In the midst of the current pandemic, we felt like one of the biggest problems was the lack of seriousness in people regarding things as simple as wearing a mask and distancing themselves. While these things are minor, there is prior data that shows that both of these methods are effective in helping to flatten the curve and control the state of the outbreak better.
With this in mind, we wanted to find a way to ensure that people who are not following the rules are held accountable. However, this is very difficult to do logistically.
So, in areas or complexes where the amount of people gathering is not too large, an algorithm can be put into place to automatically keep track of the people not obeying by the rules set in place for the pandemic.
This idea set into motion our project; CoVoid.
What it does
We built a computer vision application to help solve the problem around lack of social distancing as well as lack of wearing masks. Our solution analyses a video feed (live or recorded), and uses a Machine Learning algorithm to determine if people in a frame are wearing a mask or not.
Alongside this, our algorithm also analyses the feed for humans, marking a certain region around them. This region is used to determine if the person is in close proximity to another person, and hence, if they are not socially distanced.
This information is then captured in the form of frames as well as numerical values, allowing the people responsible to ensure that the information is saved and can be used to trace back the people not following the rules.
How we built it
For the social distancing feature, Initially, we explored using Haarcascades to detect bodies in a frame. We got the algorithm to work and it was able to detect human bodies in frames and create bounding boxes around them. However, it was unable to detect a lot of people in many frames of videos, especially when they were further away from the camera. So we used the pre-trained YOLO model to effectively detect all the humans in the frame and this worked exceptionally well and was able to detect all the humans in the frame and predict if they were socially distant or not.
For detecting masks, we used a pre-trained Mobilenet SSD model which was able to detect faces extremely fast with good accuracy.
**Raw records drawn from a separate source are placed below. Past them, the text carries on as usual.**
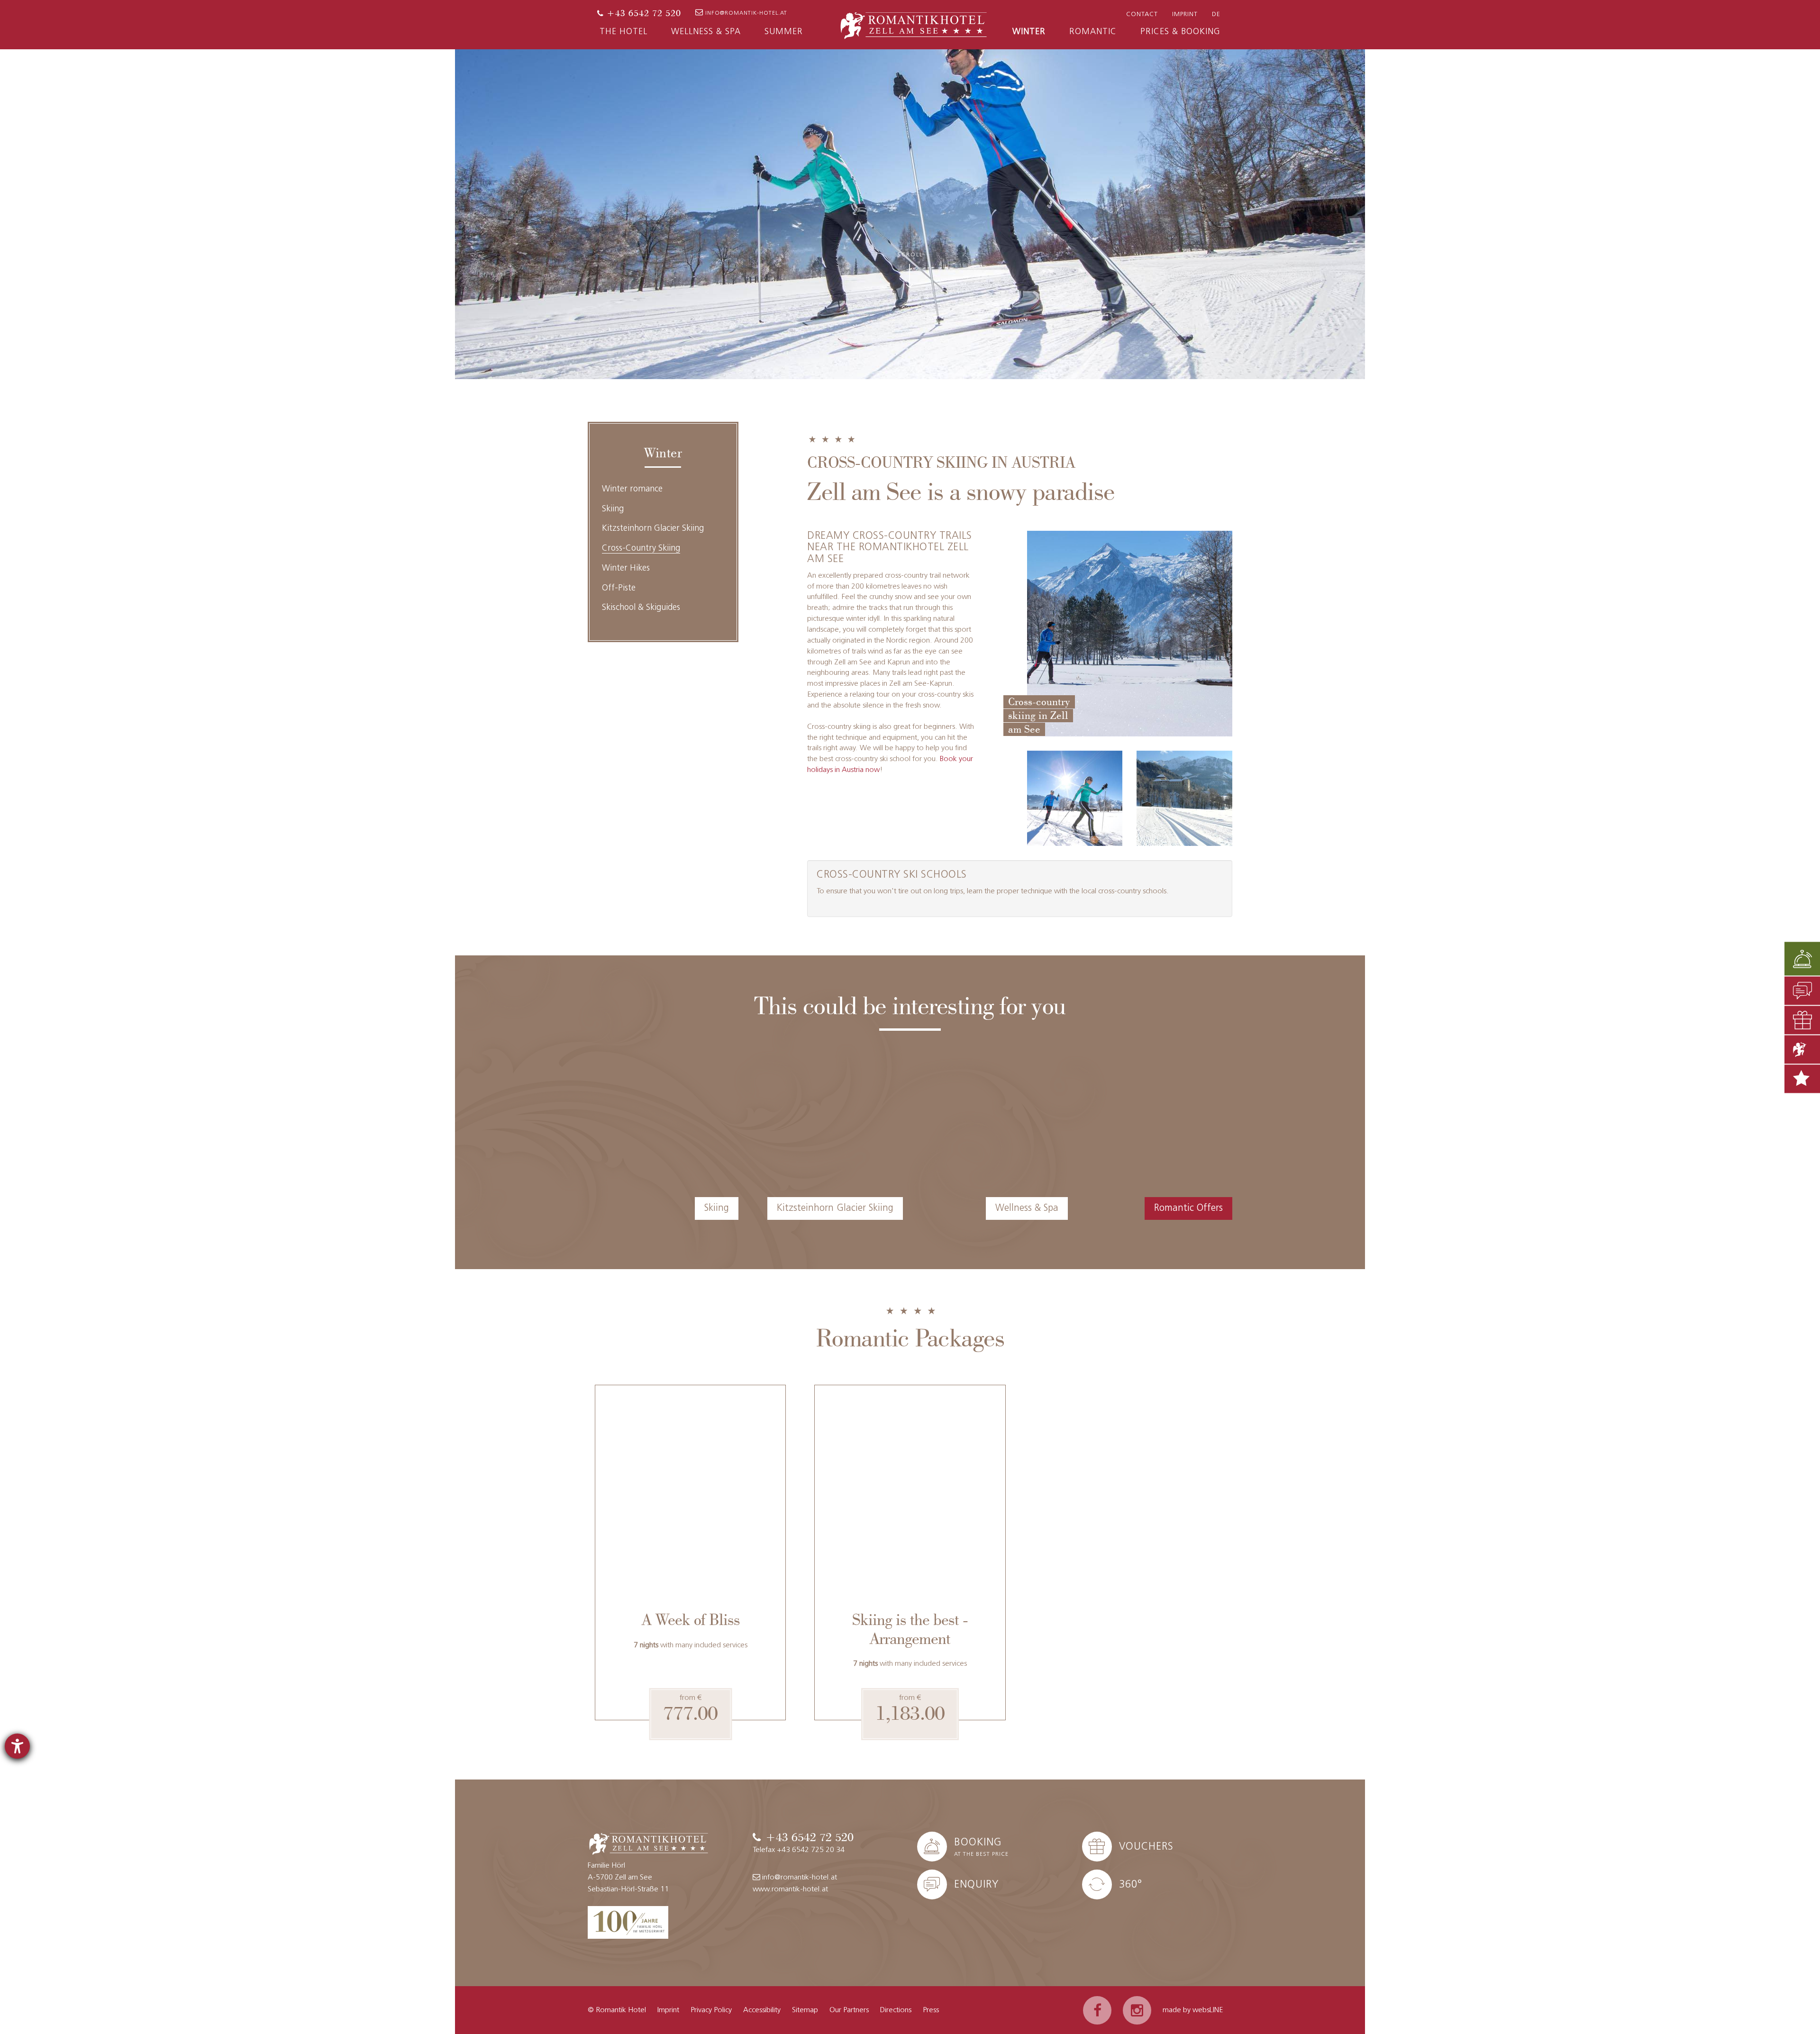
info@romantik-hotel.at (746, 13)
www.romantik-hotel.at (790, 1889)
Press (931, 2010)
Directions (895, 2010)
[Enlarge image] (1075, 798)
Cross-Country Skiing (641, 549)
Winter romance (632, 489)
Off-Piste (619, 588)
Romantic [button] (1093, 32)
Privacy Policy (711, 2010)
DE (1216, 14)
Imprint (1185, 14)
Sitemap (805, 2010)
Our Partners (849, 2010)
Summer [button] (783, 32)
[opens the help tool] (17, 1746)
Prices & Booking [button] (1180, 32)
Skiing (613, 509)
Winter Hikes (626, 568)
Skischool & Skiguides (641, 608)
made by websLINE (1193, 2010)
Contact (1142, 14)
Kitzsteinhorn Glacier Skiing (653, 529)
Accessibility (762, 2010)
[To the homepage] (914, 24)
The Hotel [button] (623, 32)
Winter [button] (1029, 32)
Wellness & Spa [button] (706, 32)
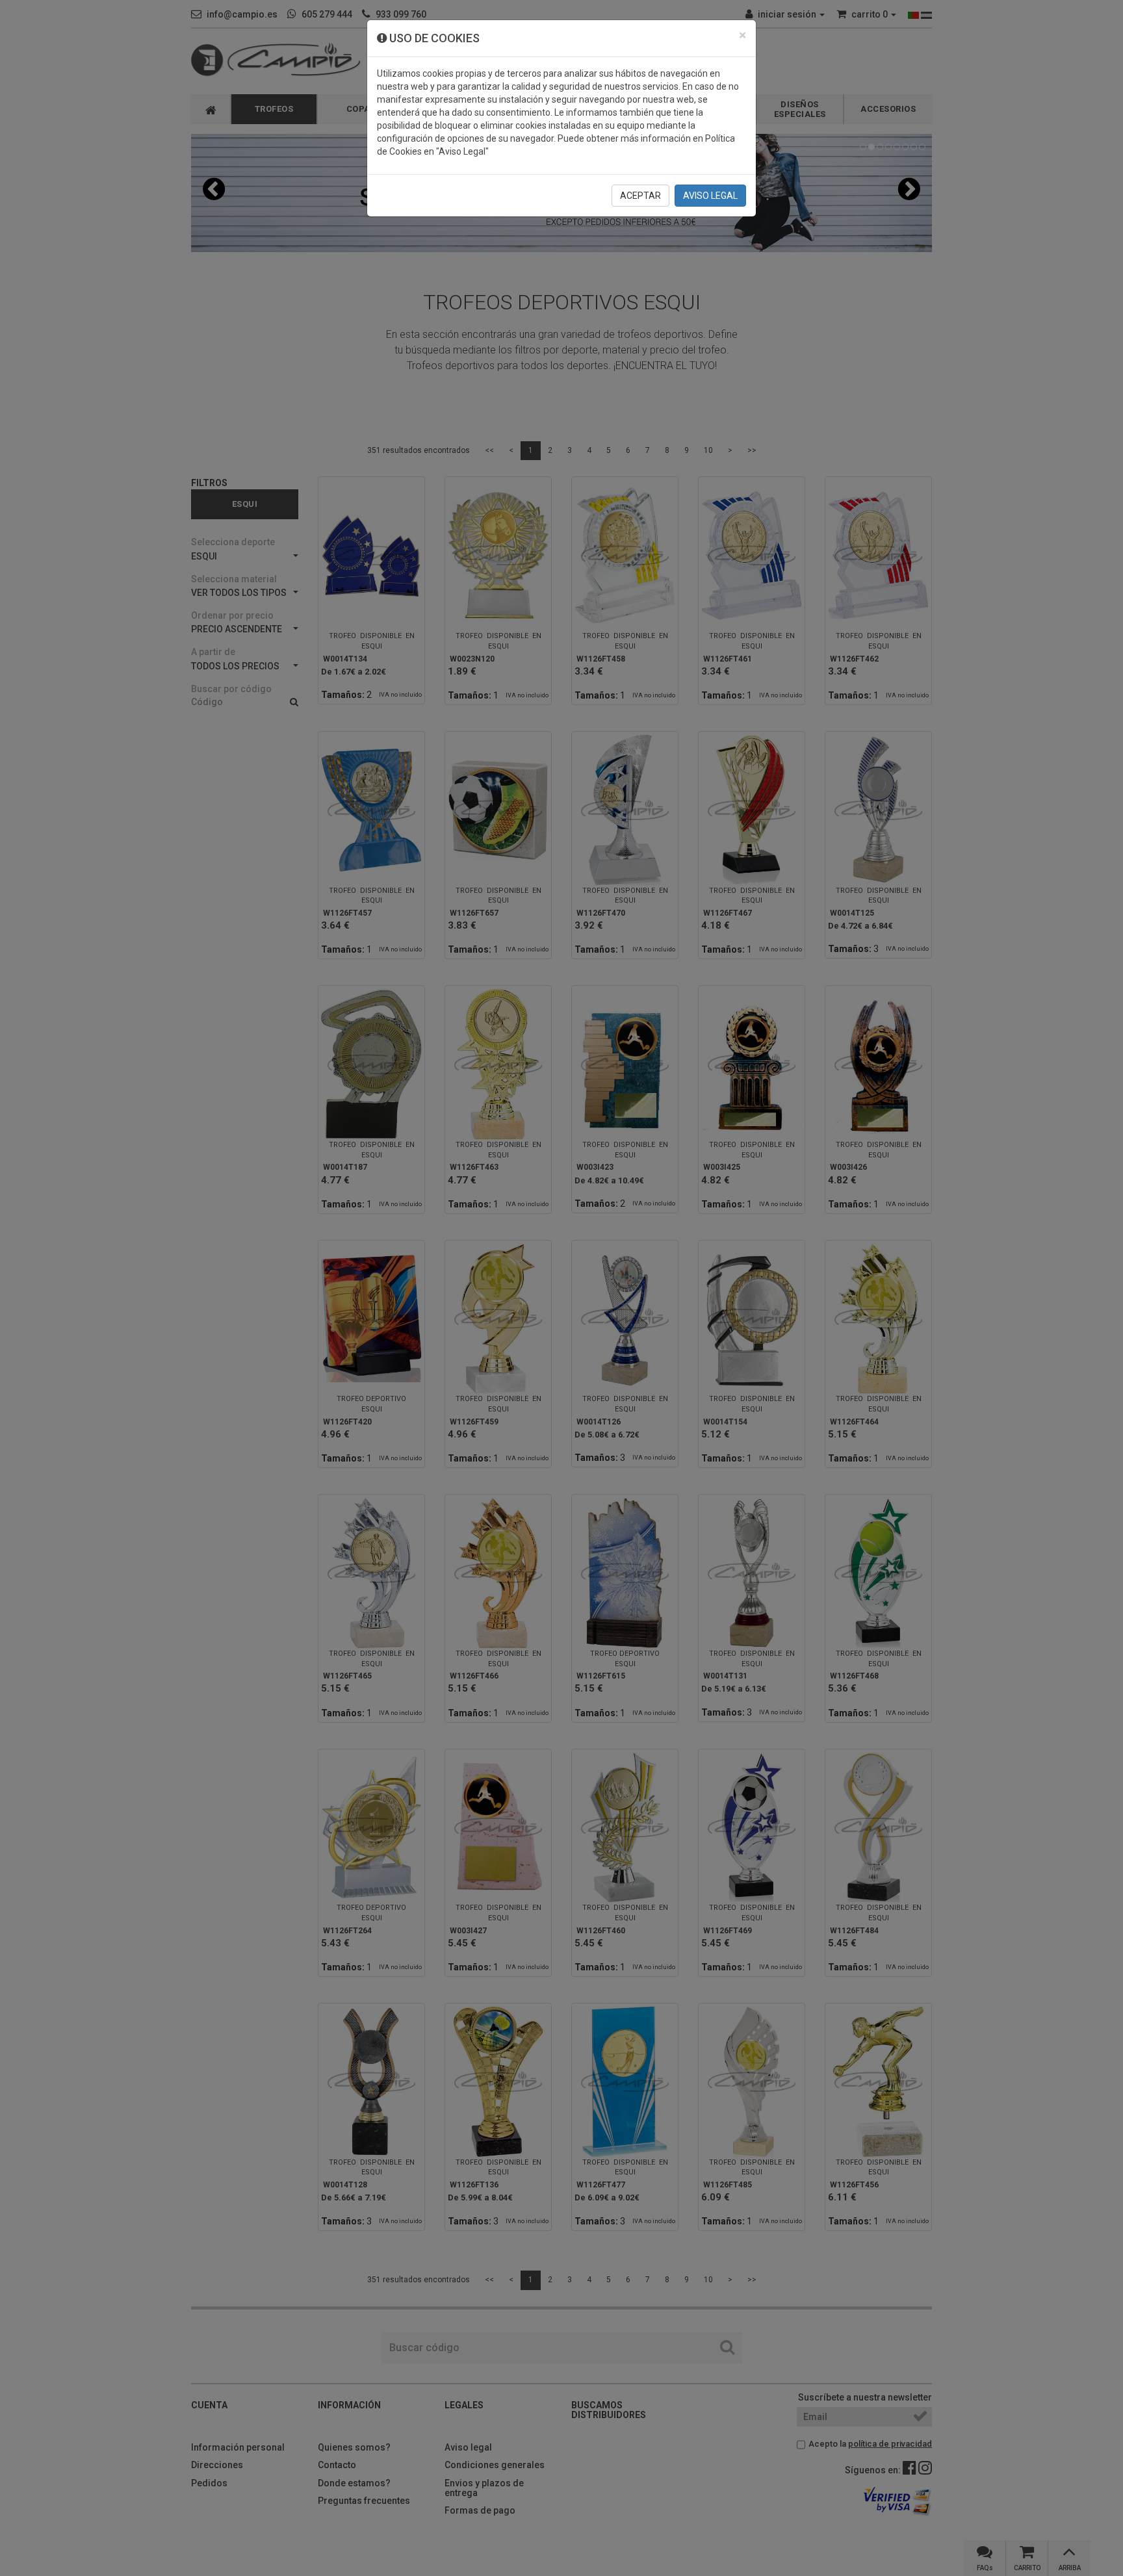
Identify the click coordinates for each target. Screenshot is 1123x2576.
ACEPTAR (640, 195)
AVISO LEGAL (710, 195)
For the detection of masks, we used the MobileNetV2 architecture to accurately identify if a person was wearing a mask are not. We used OpenCV to use the model with images and videos to draw bounding boxes around the faces and communicate whether the person was wearing a mask or not.
Challenges we ran into
In the social distancing feature, high camera angles work a lot better than front facing angles as it can easily differentiate the space between people. When we tried to combat this using the height of the person, it did not work since kids were always recognized as socially distant.
In the mask detection feature, it was difficult finding a varied dataset with enough images to classify whether someone was wearing a mask or not. The final dataset included a lot of common masks like the surgical mask and the N95 mask but did not include many different styles and colors of cloth masks. However, in the end, the model was relatively good at predicting cloth masks too.
Accomplishments that we're proud of
We came across a few hiccups along the way as mentioned in the previous question. Alongside this, we were constantly trying to change and improve the final idea to ensure that it was feasible in the real world alongside being accurate.
Through our work so far along with the research put in, to ensure that we maximize our time and found the best datasets, we were able to get a fairly well functioning model ready well within 24 hours and tried to keep on improving it even after.
So, the fact that within such a small amount of time we were able to get the most out of our time and ensure that its feasibility matched the level required by the pandemic; is a great achievement for us.
What we learned
Implementing a YOLO model was a big learning experience for our entire team as it took a lot of time to debug and install it on our devices.
Our team had some experience in OpenCV earlier but while developing CoVoid, we rapidly expanded our knowledge on the topic and gained a lot of confidence in the field of computer vision.
Through the course of the project, our team learned how to collaborate and effectively divide work between members. We ensured that every member was working on a strong suite of theirs, while constantly helping each other out, learning from the same.
Overall, we learned the value of preparedness, and how spending time researching and learning more about the problem at hand can easily help brainstorm and find creative ways to expand on an idea.
What's next for CoVoid
CoVoid is in very early stages as it was built within just 24 hours. However, the level of accuracy is still quite good. The next step would be to use the data it collects over time, and use it to constantly keep re-training and improving it.
Alongside this, another addition could be facial recognition, where, in a small enough region, information like the person’s name can be found through the feed if they are not wearing masks. This will require it to be built at a much higher level of complexity, but in areas like schools, colleges, or even offices, it can be very helpful to ensure that the people respect the rules, and are held accountable if they commit an offense.
Furthermore, we could incorporate heat mapping into our application which would effectively show administrators and staff where more sanitization is required in indoor spaces. This could also help staff optimize their spaces to decrease hotspots and make the environment safer.